Bilateral Moyamoya Disease in a 2-Year-Old Pakistani Male Treated with Bilateral Encephaloduroarteriosynangiosis: A Positive Outcome

Background. We present a rare case of bilateral moyamoya disease presenting as multiple strokes and neurological deficits, treated with the neurosurgical procedure, encephaloduroarteriosynangiosis (EDAS), in a 2-year-old male Pakistani minor. A positive outcome was achieved and the patient recovered fully. Case Summary. Our patient presented with a history of seizures and multiple episodes of hemiparesis (on and off weakness) at the age of 2 years.
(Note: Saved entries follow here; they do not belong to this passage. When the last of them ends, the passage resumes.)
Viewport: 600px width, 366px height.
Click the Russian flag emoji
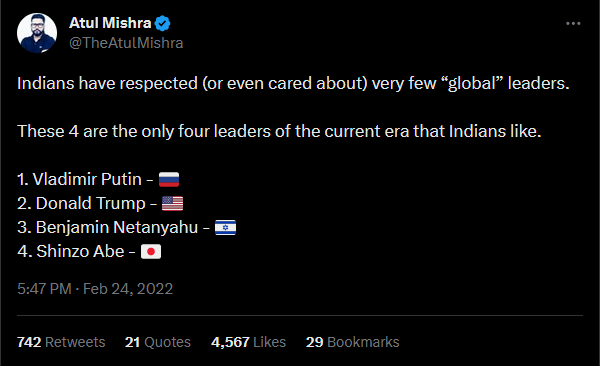click(169, 179)
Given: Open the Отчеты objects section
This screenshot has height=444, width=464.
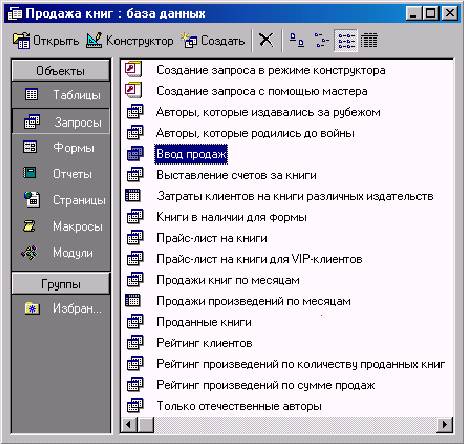Looking at the screenshot, I should [61, 174].
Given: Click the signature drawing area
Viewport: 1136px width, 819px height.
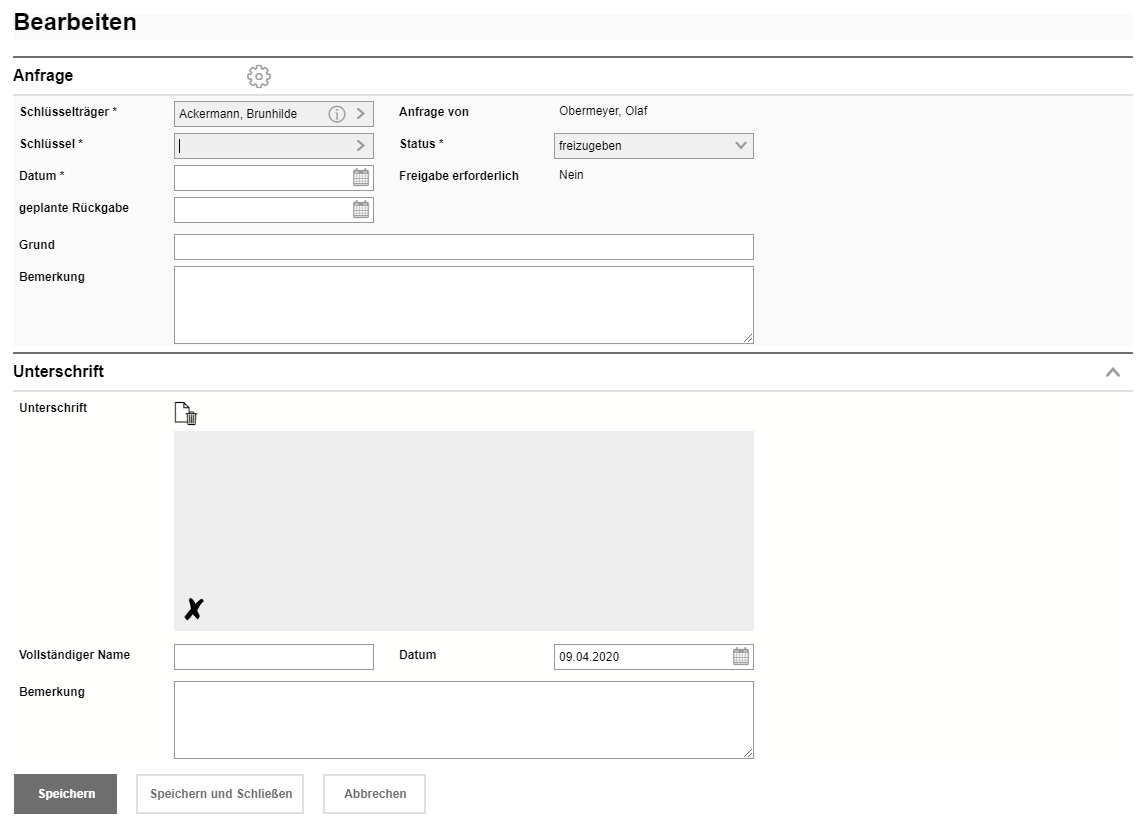Looking at the screenshot, I should (463, 530).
He had a delayed speech development and could not speak more than a few words. He had a slight slurring of speech too. He was diagnosed with bilateral moyamoya disease on Computed Tomography Angiography (CTA). Bilateral EDAS was done in the same year, after which his symptoms improved and patient had moderate functional recovery. Conclusion. A rare disease, moyamoya has been left unexplored in Pakistan; physicians and surgeons when dealing with cases in the pediatric population presenting with symptoms of stroke, signs of generalized weakness, and seizures should consider moyamoya disease as a possibility. Furthermore, this case demonstrates the effectiveness of EDAS procedure for the treatment of moyamoya disease.